* [WHAT IS EXPECTED]:
Reproduce the lines below exactly, starting at the one containing "Click the $50- $99 hourly rate value" and stopping at the final line.

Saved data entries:
»»
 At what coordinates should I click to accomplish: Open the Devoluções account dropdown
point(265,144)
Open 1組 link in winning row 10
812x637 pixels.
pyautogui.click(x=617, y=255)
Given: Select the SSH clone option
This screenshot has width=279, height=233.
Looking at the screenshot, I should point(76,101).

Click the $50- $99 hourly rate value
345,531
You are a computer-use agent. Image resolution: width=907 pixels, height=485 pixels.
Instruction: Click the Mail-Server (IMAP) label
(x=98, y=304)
««
* [FINISHED EXERCISE]:
Click the $50- $99 hourly rate value
345,531
You are a computer-use agent. Image resolution: width=907 pixels, height=485 pixels.
Instruction: Click the Mail-Server (IMAP) label
(x=98, y=304)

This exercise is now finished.